Dennoch herrscht bei bestimmten Volksorganisationen immer noch die Meinung vor, die Forderungen der Frauen stellten bis zu einem gewissen Grad elitäre Probleme dar. Der Widerstand und die Kritik, auf die die Bewegung trifft, beruhen also auf der Unkenntnis der sozialen, wirtschaftlichen und kulturellen Realität der Frauen. Im Laufe der Geschichte gibt es immer wieder Bewegungen mit bestimmten gruppenspezifischen Forderungen, die eine Marginalisierung und Diskriminierung erleiden. Auf der Suche nach menschlicheren und gerechteren Lebensformen für alle sind aber gerade diese Bewegungen notwendig, denn auch durch sie wird eine allmähliche Entwicklung des sozioökonomischen Systems erreicht.
Die Bedeutung und Notwendigkeit ihrer Arbeits- und Organisationsformen ist unbestreitbar. Zum einen sind sie aus der Marginalisierung, Unterordnung und Ausbeutung entstanden, die die verschiedenen Frauen tagtäglich erleben. Außerdem sind sie eine wichtige Voraussetzung dafür, daß die Frauen ein Selbstverständnis als soziale Gruppe erreichen und ihr Selbstwertgefühl und Selbstvertrauen stärken. Denn das herrschende kulturelle System erzieht Frauen dazu, für andere zu leben. Jetzt aber beginnen sie, sich gegen dieses System zu behaupten, das die Entfremdung vom eigenen Körper, das “FÜR ANDERE ZU SEIN”, als natürlich ansieht, das Frauen in der häuslichen Enge einsperrt, und das den Glauben, einer minderwertigeren Kategorie von Mensch anzugehören, verstärkt.

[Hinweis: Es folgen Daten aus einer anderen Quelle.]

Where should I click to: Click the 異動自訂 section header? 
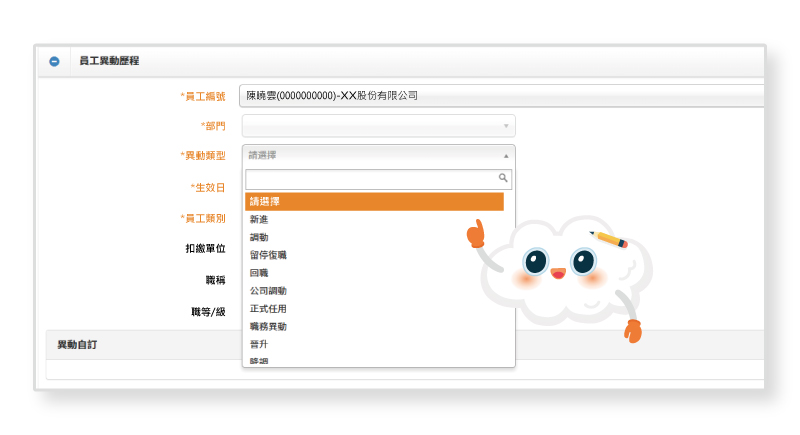[77, 344]
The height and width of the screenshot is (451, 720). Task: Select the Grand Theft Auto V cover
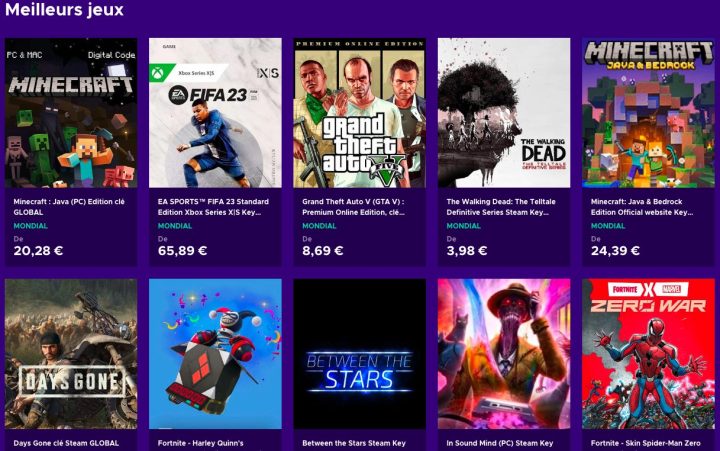(x=359, y=113)
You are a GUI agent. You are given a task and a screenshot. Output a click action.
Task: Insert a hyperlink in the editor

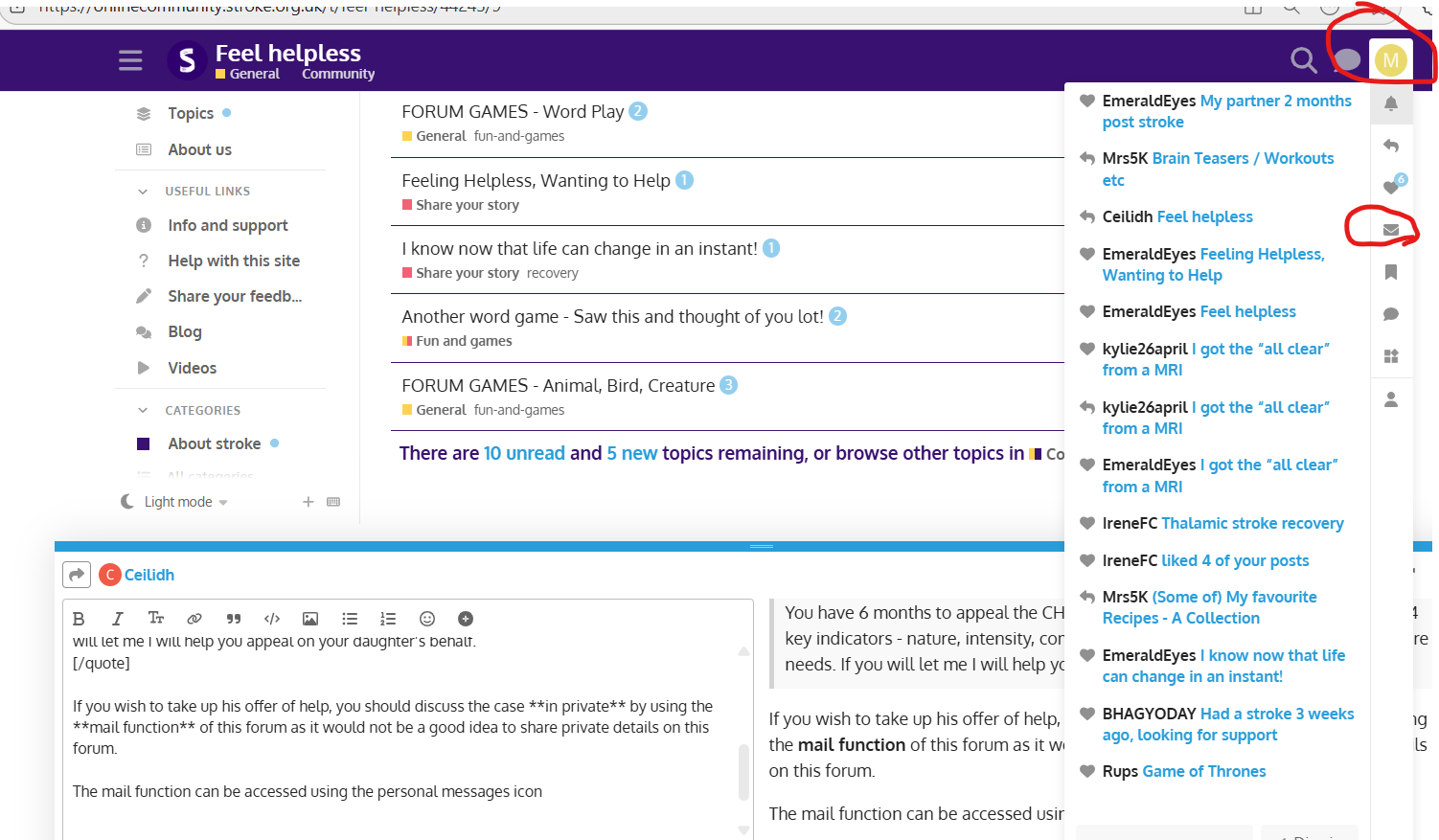pyautogui.click(x=194, y=619)
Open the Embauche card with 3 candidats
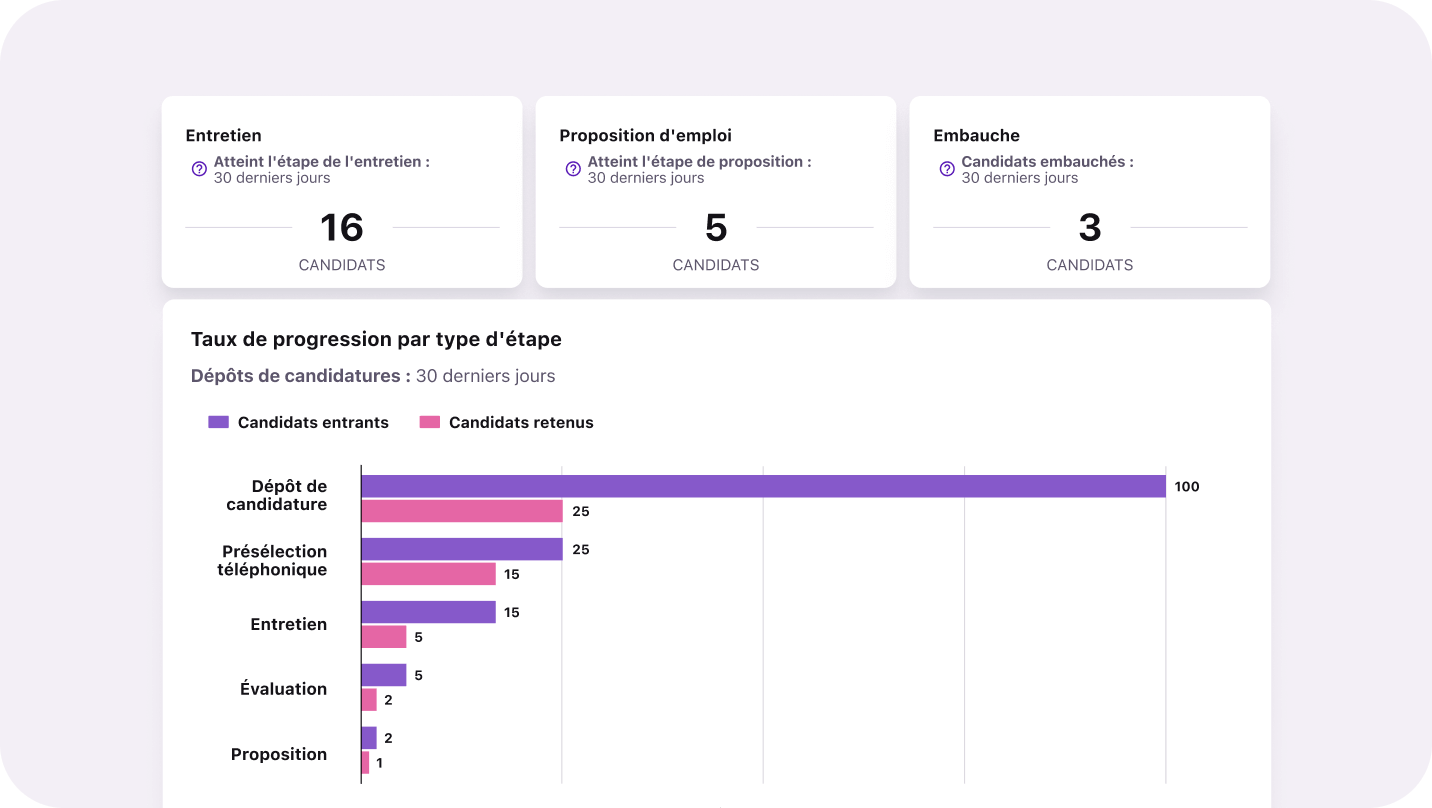The height and width of the screenshot is (808, 1432). [x=1090, y=192]
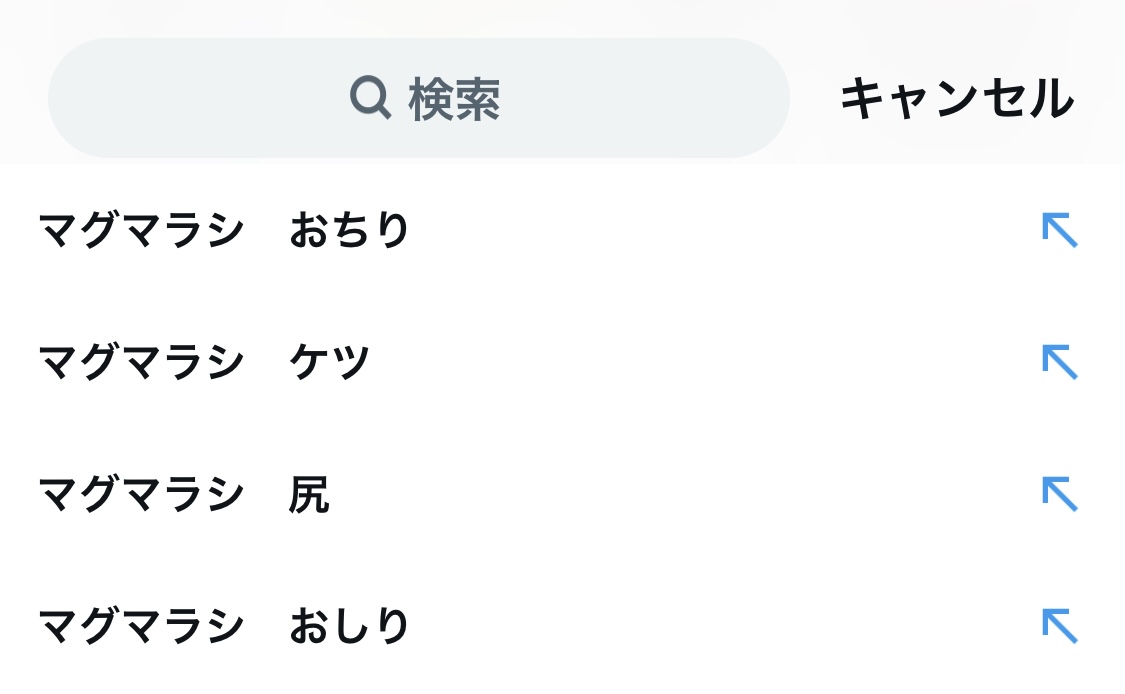Click the magnifying glass search icon

coord(370,97)
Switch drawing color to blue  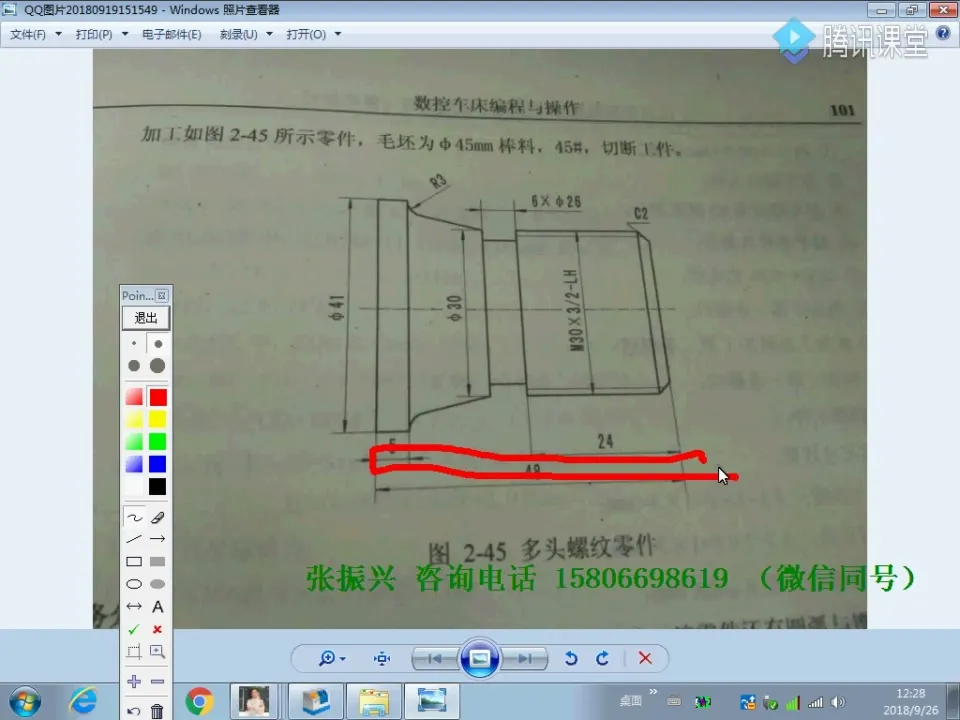[159, 462]
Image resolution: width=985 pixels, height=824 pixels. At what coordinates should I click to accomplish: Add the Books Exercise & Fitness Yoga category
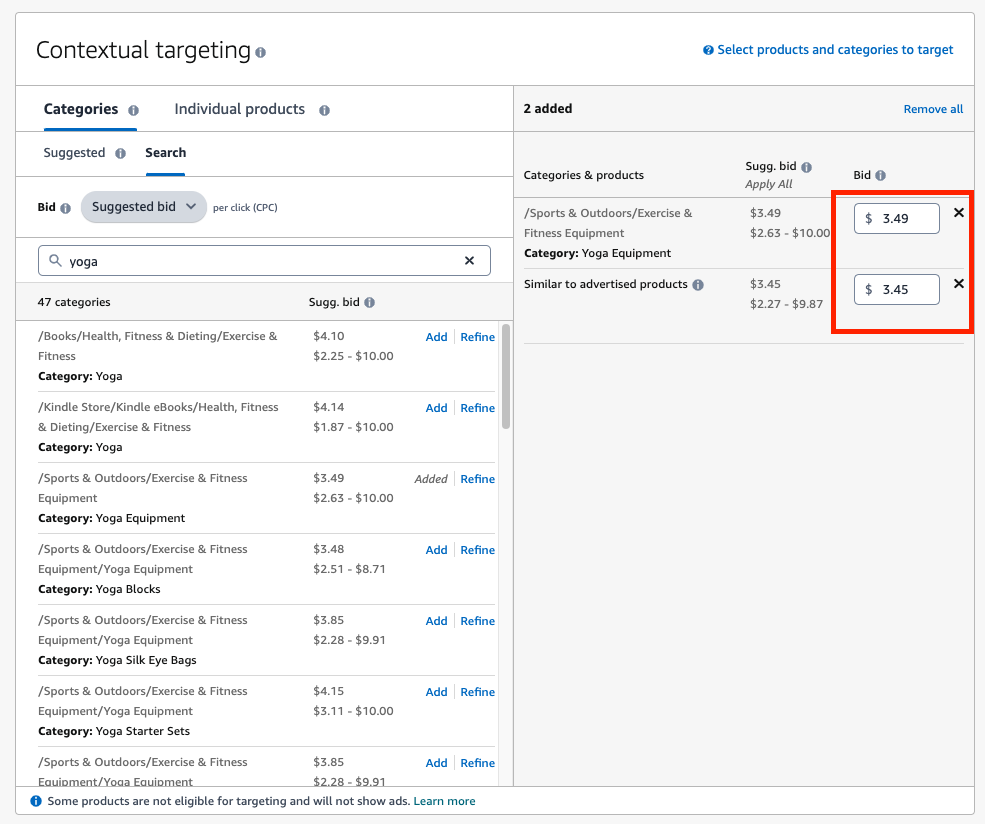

Frauen werden- wie auch andere “neue gesellschafliche AkteurInnen” – immer mehr zu einem Teil der sozialen Bewegung. Manchmal ignoriert, manchmal sogar grausam angegriffen, verschiedentlich mit Spott empfangen oder auch nur aus programmatischer Nützlichkeit oder wegen entsprechender Auflagen der internationalen Hilfsorganisationen akzeptiert, sind sie dennoch da und werden trotz allem und überall stärker.